Um como rubor héctico passou pelas faces pálidas de Beatriz, que as cobriu com ambas as mãos, ficando assim por alguns instantes. Depois, afastando as madeixas que lhe haviam pendido sobre o rosto, prosseguiu:
– Tornei a meter-me ao caminho; mas já não tinha inteira consciência do que fazia, e nem, até, me recordava bem do motivo por que me achava ali. A dor violenta que sentira na cabeça desaparecera: deslumbravam-me, porém, umas fitas de fogo que frequentes vezes via passar ante os olhos. Estonteava-me um zumbido estridente, que impedia chegar-me aos ouvidos outro qualquer som, e a estrada afigurava-se-me uma cobra monstruosa coleando-me debaixo dos pés, que fugiam para trás sobre o dorso escorregadio do réptil. Estendi as mãos para me segurar. Dei um estremeção violento, e nada mais senti.
«O resto sabe-lo tu, meu irmão.
Beatriz calou-se: e após largo silêncio, o frade na mesma postura, de braços cruzados e com a cabeça pendida sobre o peito, parecia escutar ainda.
Depois, alçou subitamente a fronte, estendendo para o ar os punhos cerrados, blasfémia muda dita pela sua alma ao Céu.

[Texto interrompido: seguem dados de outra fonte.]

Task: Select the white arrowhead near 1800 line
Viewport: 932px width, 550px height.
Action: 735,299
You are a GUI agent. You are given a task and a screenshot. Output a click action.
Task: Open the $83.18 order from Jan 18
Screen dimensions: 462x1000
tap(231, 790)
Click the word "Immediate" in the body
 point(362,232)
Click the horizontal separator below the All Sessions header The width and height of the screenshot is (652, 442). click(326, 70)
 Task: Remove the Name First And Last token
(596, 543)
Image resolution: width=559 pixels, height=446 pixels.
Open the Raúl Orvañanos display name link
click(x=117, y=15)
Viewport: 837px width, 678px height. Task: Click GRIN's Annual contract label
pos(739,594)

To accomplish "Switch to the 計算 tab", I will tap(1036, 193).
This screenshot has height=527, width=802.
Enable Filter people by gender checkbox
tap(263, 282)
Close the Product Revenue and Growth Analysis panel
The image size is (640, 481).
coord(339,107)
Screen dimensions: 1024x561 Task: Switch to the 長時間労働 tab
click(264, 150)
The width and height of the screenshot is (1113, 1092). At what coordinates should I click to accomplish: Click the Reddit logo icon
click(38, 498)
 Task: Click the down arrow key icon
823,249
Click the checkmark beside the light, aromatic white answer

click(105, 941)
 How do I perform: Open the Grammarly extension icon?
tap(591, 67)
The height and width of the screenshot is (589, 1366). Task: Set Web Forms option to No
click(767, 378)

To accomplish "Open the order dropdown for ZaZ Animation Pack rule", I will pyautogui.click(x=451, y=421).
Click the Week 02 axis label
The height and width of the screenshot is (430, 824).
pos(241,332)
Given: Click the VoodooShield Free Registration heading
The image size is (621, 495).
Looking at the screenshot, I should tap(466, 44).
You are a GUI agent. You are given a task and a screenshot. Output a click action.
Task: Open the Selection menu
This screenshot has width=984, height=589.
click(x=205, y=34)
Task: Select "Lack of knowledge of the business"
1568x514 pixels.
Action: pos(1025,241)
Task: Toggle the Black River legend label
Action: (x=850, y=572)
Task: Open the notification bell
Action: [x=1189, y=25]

Reverberava-lhe outra vez o fulgor nos olhos, a cor da vida no gesto, e sem proferir palavra recomeçou o seu anterior ir e voltar de um para o outro lado do aposento. Havia naquele movimento o que quer que era de tigre encerrado em gaiola de ferro.
Deixemo-lo cismar e passear e, enquanto cisma e passeia, aproveitemos o tempo para irmos espairecer os olhos numa cena bem diversa.